• _INSTRUCTIONS_:
A. Say whether each statement agrees with the refiners article. Answer yes or no, and quote the article's deciding words.
(i) U.S. auto travel fell 25% from a year earlier.
(ii) Refiners earn most of their profits from fuel exports.
(iii) Valero posted a per share profit of $1.51 a year earlier.
B. Answer these questions from the refiners article.
(i) By what percentage did passengers at airports decline?
(ii) How many top independent refiners are expected to post losses?
(iii) What average per share deficit does Refinitiv expect for the group?
C. Extract the passage of the refiners article that begins at the words "The seven top" and ends after the words "profit a year-ago.". Copy it unchanged.

• _SELECTED EXTRACT_:
By Laura Sanicola
(Reuters) – U.S. oil refiners in coming days are expected to report the worst second-quarter results in a decade, with production outrunning demand while pandemic-related closings have sapped summer travel.
Fuel consumption has tumbled, with latest U.S. data showing a 25% drop on auto travel from a year earlier and a 75% decline in passengers at airports. Refiners get the bulk of their profits from domestic fuel sales, with the June quarter among the biggest for travel.
The seven top independent refiners, including Valero Energy Corp <VLO.N>, Phillips 66 <PSX.N>, PBF Energy Inc <PBF.N> and Marathon Petroleum Corp <MPC.N>, are expected to post losses.
Valero on Thursday is expected to report a per share loss of $1.41, according to IBES data from Refinitiv, compared to a profit of $1.51 a year earlier. The group’s average per share deficit will be $1.05, according to Refinitiv, compared to a $1.65 profit a year-ago.

• _DATA EXCERPTS_:

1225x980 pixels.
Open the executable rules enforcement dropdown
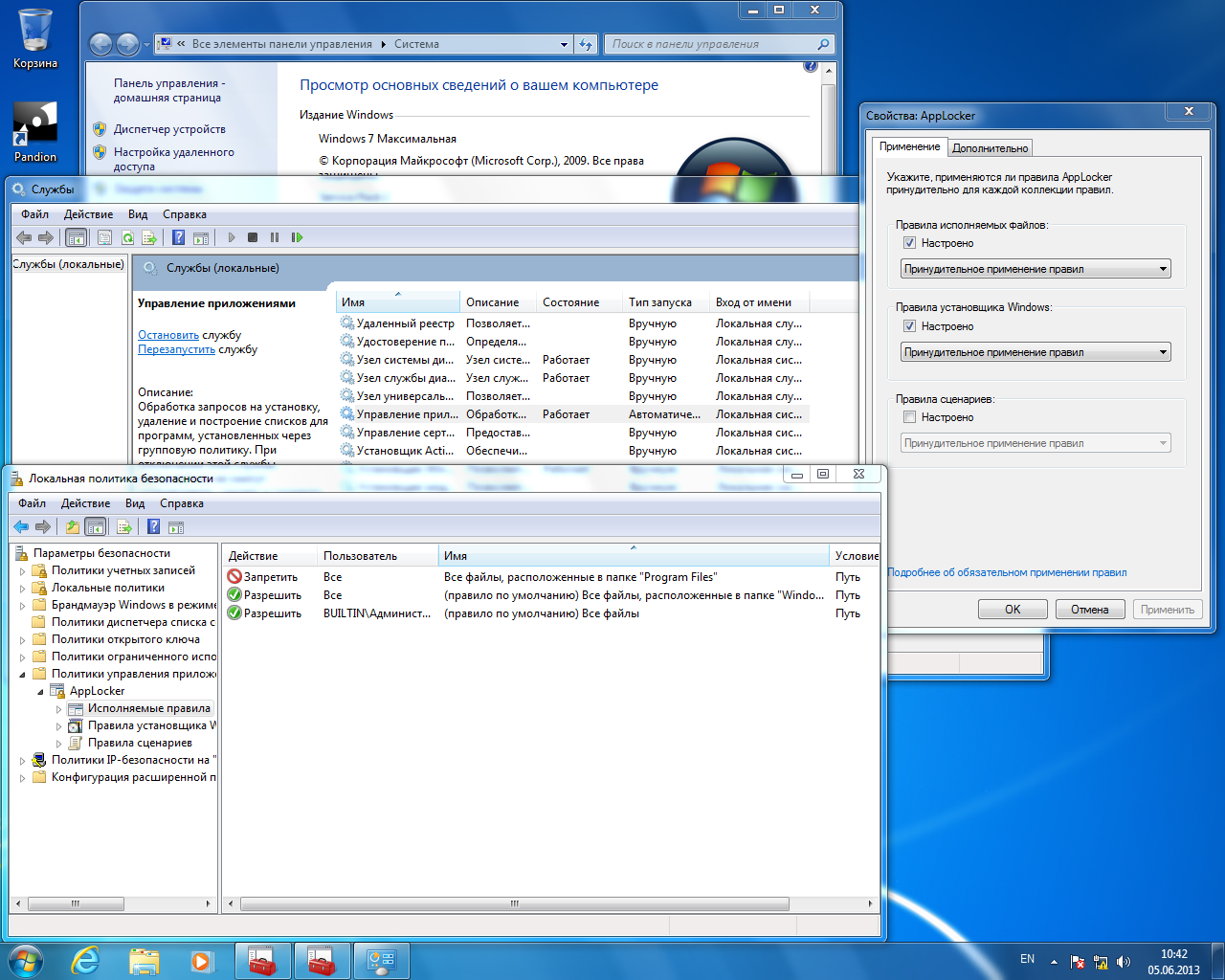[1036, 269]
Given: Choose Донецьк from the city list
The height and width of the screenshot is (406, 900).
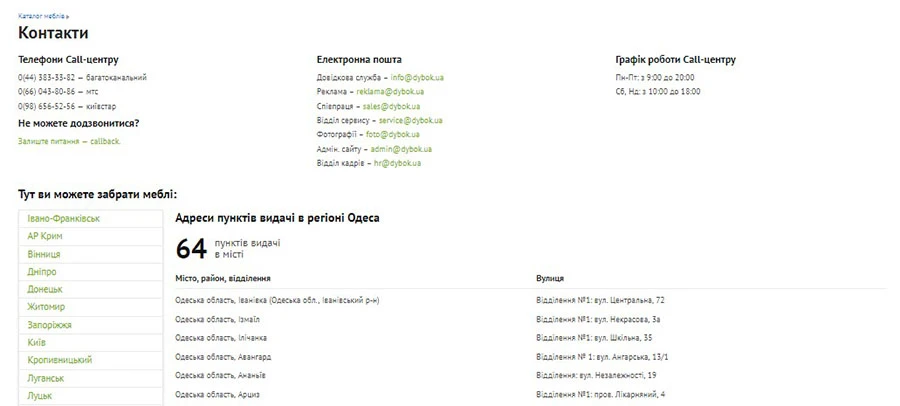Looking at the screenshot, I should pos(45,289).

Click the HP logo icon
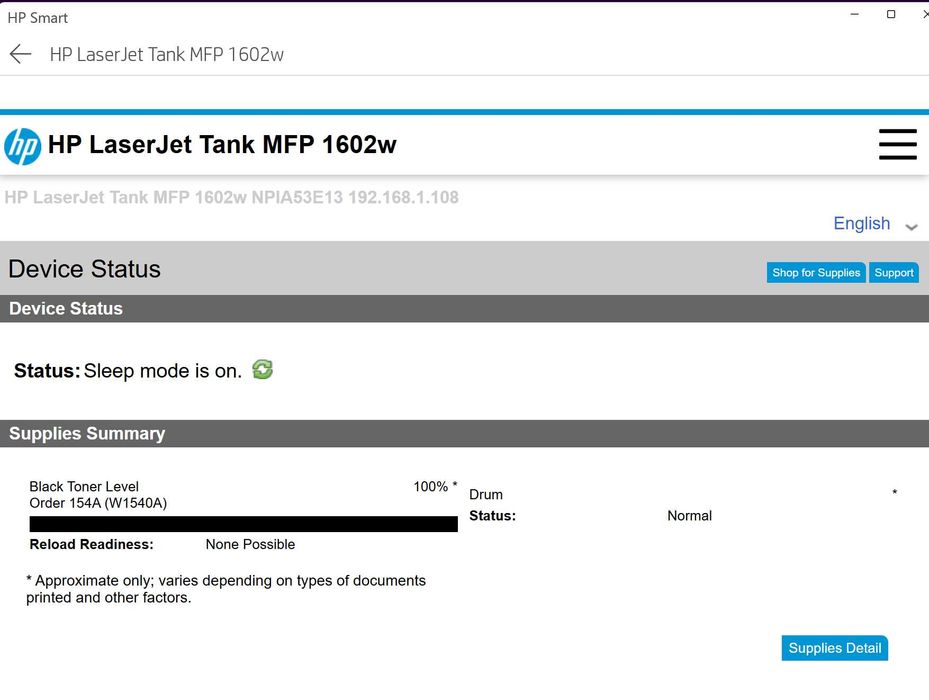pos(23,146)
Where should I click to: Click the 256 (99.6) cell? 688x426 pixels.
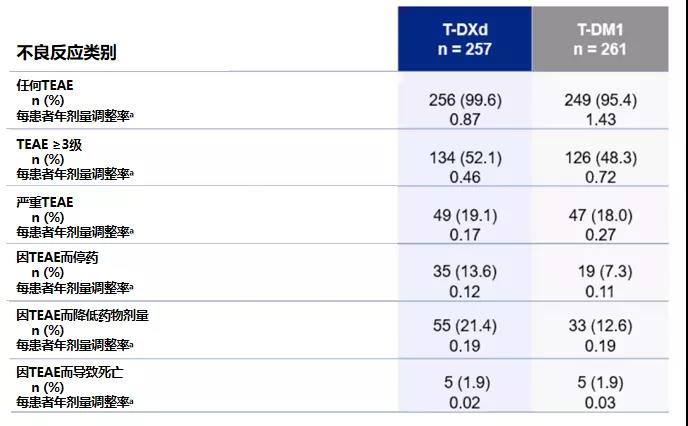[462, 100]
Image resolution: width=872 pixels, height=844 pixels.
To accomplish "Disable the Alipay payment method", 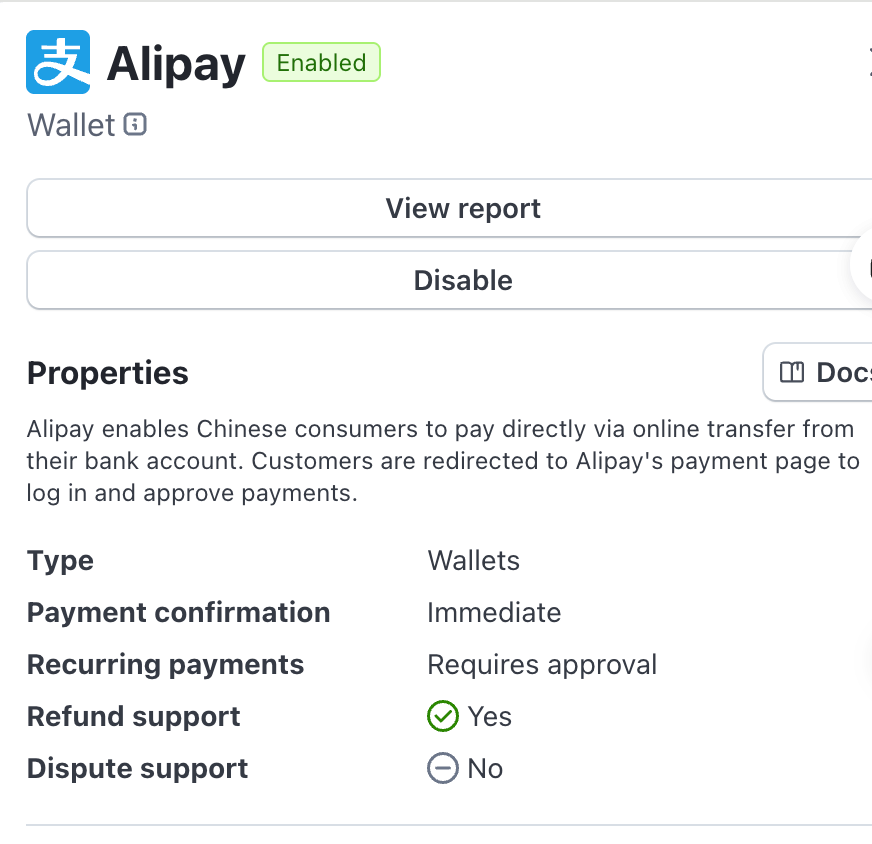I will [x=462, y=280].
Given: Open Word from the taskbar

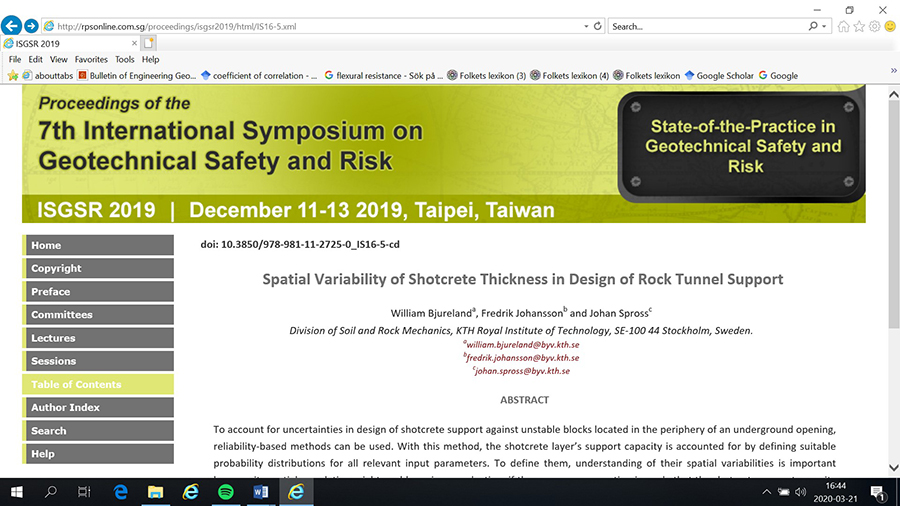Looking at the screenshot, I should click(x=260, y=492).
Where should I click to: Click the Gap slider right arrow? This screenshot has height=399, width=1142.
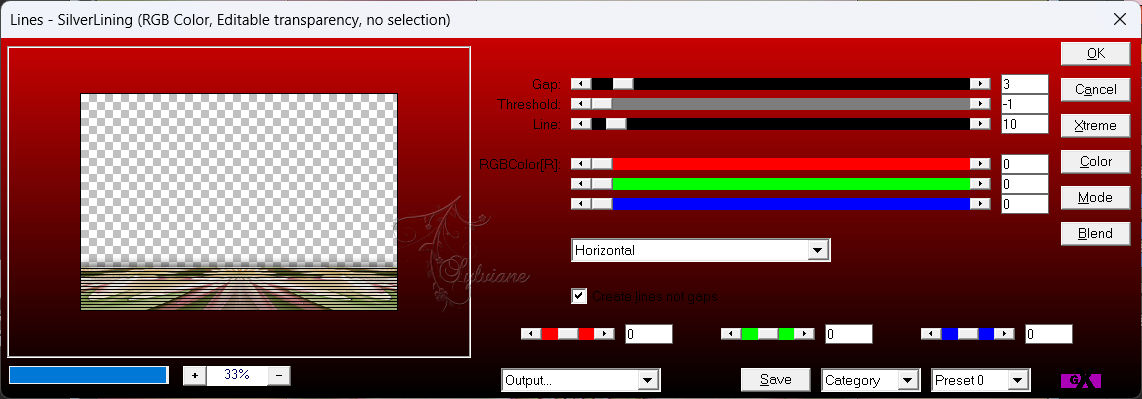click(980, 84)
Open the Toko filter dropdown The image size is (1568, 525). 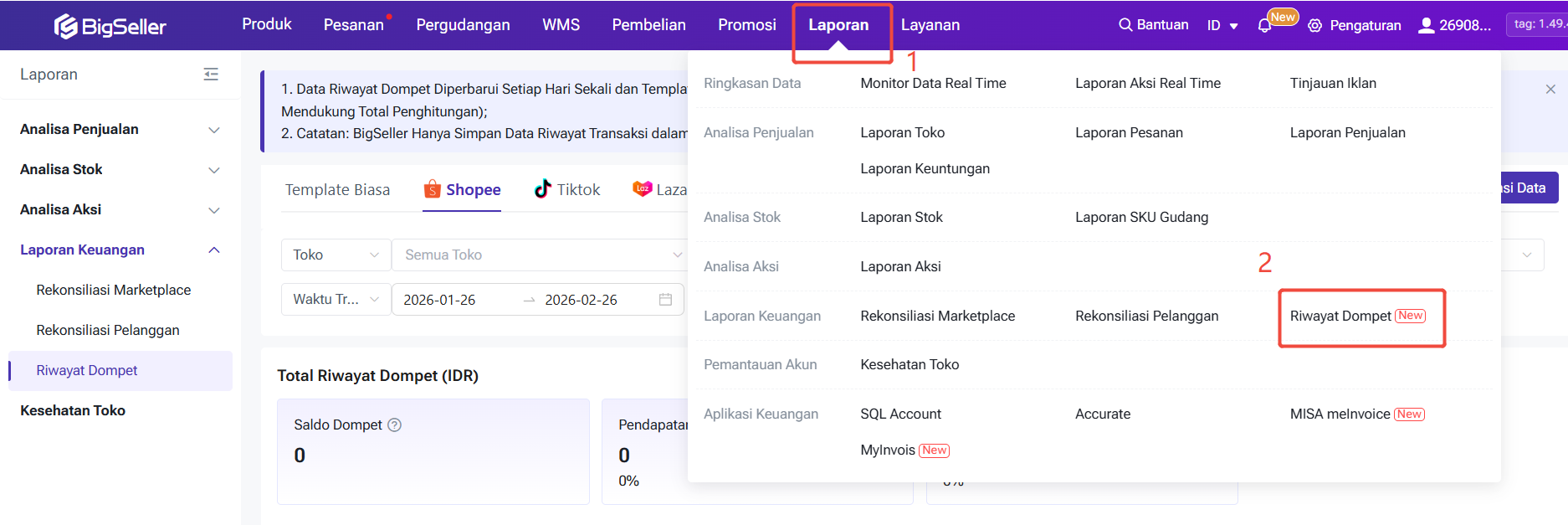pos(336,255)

• _OUTPUTS IN ORDER_:
A.
(i) Yes: "a 25% drop on auto travel from a year earlier"
(ii) No: "Refiners get the bulk of their profits from domestic fuel sales"
(iii) Yes: "compared to a profit of $1.51 a year earlier"

B.
(i) 75%
(ii) Seven
(iii) $1.05

C.
The seven top independent refiners, including Valero Energy Corp <VLO.N>, Phillips 66 <PSX.N>, PBF Energy Inc <PBF.N> and Marathon Petroleum Corp <MPC.N>, are expected to post losses.
Valero on Thursday is expected to report a per share loss of $1.41, according to IBES data from Refinitiv, compared to a profit of $1.51 a year earlier. The group’s average per share deficit will be $1.05, according to Refinitiv, compared to a $1.65 profit a year-ago.